Intricate and dynamic systems such as the supply chain require a huge amount of energy to function. The big problem is that the global energy input rises in relation to the scale of the system. In simple terms, this means that if you double the scale of a system, you’ll probably need a lot more energy to run, which includes electricity, capital, and labor. According to the analyst estimates, you’ll need 5 times more energy in such a scenario.

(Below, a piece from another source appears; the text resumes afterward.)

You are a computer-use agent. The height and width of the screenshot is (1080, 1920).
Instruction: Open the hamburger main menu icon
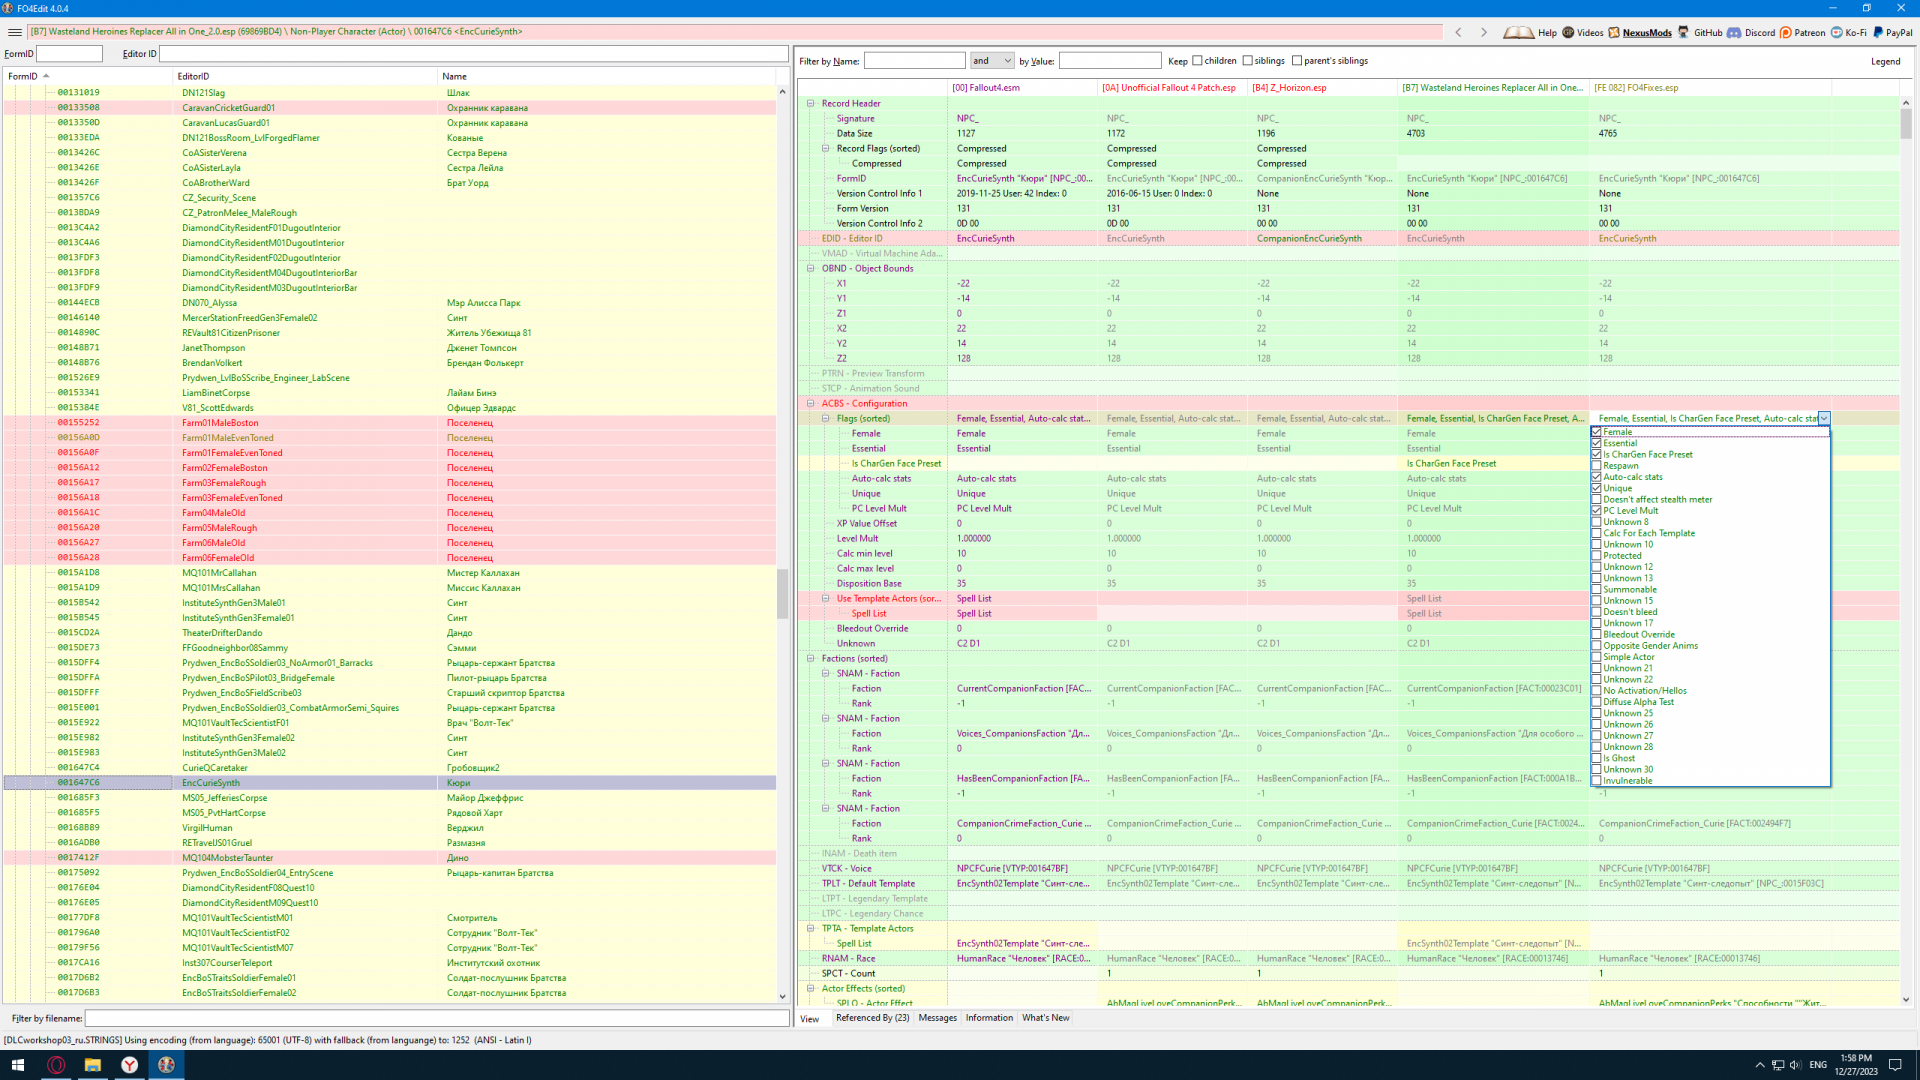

So when profits from expanding the scale of the system are high and energy costs are low, these lopsided ratios of scaling functions may still be profitable on net. But when profits start to decline and energy prices surge, the consequences of higher energy input costs on an extremely stretched supply chain network are translated into major disruptions to the operation of the system as a whole. Other factors currently weighing on the supply chain are the health crisis and rising geopolitical tensions. Global superpowers such as Australia and China are trying to eradicate the virus even as the rest of the world faces a new outbreak. That seems quite impossible. It’s almost the same as pursuing a policy in which no one catches a cold. They want a utopia but the price to pay is very real.
In America, our leaders’ policies have ended up creating even worse congestion at ports and led to painful fines for companies that weren’t able to move their containers due to a lack of workers. The worker shortage, however, can be attributed to our government’s lack of competence in creating a safe environment for workers to stay at their posts during the sanitary outbreak with fair pay. All of those increased costs are being passed on to consumers, who have been dealing with the sharpest inflation spike in almost four decades. Given today’s outlook, supply chains must be restructured. But as Rickards warned: ”reconfiguring the supply chain will take five to 10 years to accomplish. In the meantime, you should expect empty shelves, higher costs, and slower growth in companies most affected by the breakdown.”